November 27, 2019
Cartosat-3 is a third-generation agile advanced satellite having high-resolution imaging capability
It will help with large-scale urban planning, rural resource, and infrastructure development, etc
On separation, the ISRO Telemetry Tracking and Command Network took control of the satellite
ISRO has drawn out a plan for lunar missions over the next few years, including Chandrayaan III
On November 27, 2019, a Polar Satellite Launch Vehicle (PSLV) operated by the Indian Space Research Organisation successfully launched an earth observation satellite named Cartosat-3, along with 13 nanosatellites from the Satish Dhawan Space Centre (SDSC) SHAR, Sriharikota. This marked the 49th flight for PSLV-C47.
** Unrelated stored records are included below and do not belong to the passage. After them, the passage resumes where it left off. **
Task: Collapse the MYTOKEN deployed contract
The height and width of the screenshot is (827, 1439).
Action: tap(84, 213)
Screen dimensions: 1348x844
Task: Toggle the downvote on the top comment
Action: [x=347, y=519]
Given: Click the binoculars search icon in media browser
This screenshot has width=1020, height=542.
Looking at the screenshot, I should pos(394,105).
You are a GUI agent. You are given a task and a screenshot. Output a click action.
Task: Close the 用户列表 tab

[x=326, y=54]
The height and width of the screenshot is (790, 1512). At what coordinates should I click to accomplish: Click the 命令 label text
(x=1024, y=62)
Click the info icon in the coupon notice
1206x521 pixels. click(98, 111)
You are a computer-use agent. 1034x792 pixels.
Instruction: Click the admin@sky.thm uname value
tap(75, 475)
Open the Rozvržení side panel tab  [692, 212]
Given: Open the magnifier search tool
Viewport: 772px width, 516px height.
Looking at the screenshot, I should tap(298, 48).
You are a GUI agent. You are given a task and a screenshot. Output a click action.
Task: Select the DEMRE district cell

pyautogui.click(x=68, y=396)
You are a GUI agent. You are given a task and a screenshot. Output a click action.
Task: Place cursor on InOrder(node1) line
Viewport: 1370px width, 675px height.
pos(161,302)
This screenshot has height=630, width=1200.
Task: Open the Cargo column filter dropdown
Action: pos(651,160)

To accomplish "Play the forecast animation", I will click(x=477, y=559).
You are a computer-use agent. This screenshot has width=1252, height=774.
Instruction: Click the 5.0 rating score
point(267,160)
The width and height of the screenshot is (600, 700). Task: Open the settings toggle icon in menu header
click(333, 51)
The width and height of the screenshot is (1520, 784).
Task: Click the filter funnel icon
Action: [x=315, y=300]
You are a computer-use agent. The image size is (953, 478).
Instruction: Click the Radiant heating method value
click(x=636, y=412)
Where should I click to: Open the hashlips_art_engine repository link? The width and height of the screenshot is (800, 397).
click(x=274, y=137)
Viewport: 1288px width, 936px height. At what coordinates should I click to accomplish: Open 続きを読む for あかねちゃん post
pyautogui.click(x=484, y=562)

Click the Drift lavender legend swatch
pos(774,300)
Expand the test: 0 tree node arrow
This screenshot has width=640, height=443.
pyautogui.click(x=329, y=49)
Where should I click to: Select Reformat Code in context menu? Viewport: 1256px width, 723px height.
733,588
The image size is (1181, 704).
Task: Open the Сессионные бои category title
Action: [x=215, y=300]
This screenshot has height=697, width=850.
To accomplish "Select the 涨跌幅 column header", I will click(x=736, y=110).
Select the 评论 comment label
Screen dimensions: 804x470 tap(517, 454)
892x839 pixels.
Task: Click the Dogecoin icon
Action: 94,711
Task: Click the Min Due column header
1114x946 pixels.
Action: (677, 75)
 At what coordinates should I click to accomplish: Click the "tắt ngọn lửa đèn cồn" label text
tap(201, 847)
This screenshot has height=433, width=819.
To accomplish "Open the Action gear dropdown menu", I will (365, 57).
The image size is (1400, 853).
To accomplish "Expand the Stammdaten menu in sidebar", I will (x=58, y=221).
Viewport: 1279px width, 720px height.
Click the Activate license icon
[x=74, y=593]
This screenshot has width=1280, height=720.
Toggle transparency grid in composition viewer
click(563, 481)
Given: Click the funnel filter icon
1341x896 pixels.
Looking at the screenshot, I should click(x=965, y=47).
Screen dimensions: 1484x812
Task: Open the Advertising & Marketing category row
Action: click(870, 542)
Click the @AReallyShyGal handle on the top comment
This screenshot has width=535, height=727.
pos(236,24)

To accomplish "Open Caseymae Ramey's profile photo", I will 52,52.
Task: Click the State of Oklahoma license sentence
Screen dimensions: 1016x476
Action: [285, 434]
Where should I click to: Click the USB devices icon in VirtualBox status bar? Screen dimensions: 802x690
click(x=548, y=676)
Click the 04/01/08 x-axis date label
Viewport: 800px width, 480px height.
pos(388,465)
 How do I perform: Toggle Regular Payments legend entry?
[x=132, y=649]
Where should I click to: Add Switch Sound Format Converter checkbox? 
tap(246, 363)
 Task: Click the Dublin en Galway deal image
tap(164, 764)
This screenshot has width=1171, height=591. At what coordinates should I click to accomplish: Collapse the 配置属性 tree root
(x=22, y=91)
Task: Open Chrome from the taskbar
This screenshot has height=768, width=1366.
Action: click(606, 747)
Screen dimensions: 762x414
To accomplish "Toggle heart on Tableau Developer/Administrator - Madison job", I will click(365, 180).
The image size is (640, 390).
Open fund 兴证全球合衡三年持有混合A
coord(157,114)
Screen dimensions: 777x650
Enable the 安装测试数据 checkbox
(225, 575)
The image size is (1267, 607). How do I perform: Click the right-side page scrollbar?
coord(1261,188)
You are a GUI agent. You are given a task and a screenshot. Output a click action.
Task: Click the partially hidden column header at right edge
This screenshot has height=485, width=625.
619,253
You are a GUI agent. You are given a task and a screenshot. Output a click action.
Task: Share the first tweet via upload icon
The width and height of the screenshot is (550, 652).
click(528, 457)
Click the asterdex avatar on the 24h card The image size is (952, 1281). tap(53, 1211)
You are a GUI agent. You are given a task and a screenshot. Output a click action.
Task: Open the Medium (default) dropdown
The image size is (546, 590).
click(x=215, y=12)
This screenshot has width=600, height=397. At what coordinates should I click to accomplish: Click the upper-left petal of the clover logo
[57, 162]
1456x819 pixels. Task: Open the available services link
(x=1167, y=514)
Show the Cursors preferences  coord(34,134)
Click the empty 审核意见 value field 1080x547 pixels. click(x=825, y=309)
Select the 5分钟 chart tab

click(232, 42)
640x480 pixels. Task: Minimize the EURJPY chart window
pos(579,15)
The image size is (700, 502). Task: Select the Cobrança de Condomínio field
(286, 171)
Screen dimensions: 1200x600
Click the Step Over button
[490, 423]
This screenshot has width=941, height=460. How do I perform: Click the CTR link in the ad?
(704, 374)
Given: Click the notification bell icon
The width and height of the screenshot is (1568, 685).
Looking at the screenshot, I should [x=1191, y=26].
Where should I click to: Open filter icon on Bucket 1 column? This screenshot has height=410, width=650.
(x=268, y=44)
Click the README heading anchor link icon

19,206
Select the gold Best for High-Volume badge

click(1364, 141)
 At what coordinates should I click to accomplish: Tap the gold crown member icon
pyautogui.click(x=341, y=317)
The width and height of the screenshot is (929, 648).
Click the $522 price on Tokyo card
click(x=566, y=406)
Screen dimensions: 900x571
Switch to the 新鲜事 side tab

The Cartosat-3 was the first satellite to be launched, followed by 13 nanosatellites that were injected into their intended orbits. After separation, solar arrays of Cartosat-3 were deployed automatically, and the ISRO Telemetry Tracking and Command Network at Bengaluru assumed control of the satellite. The satellite was expected to be brought to its final operational configuration within a few days.
ISRO Chairman Dr. K Sivan said, “Cartosat-3 is the most complex and advanced earth observation satellite built by ISRO.” He further added that it was a third-generation agile advanced satellite, having a high-resolution imaging capability. He also congratulated the launch vehicle and satellite teams involved in the mission, while acknowledging the support from the Indian industry.
The mission life of the Cartosat-3 is five years. It will address the increased user demands for large scale urban planning, rural resource and infrastructure development, coastal land use, and land cover, etc. This was the 74th launch vehicle mission from SDSC SHAR, Sriharikota, and the 9th satellite of the Cartosat series.
About 5,000 visitors witnessed the launch live from the Viewer’s Gallery in Sriharikota, and Prime Minister Narendra Modi congratulated the ISRO team on yet another successful launch as well, while adding, “ISRO has once again made the nation proud.”
The Government of India’s 2019-20 Budget has allocated US$1.8 billion for space research, which is an increase from the US$1.6 billion allocated in the previous year. Meanwhile, in May 2019, ISRO has launched an observatory satellite to assist with agriculture, forestry and disaster management, bringing India’s tally of operational satellites to over 50.
Meanwhile, ISRO has drawn out a roadmap of lunar exploration missions over the next few years to master the technologies required. This roadmap has been presented to the space commission. Based on the final analysis and recommendations of the expert committee, works on future lunar missions, including Chandrayaan III, are progressing.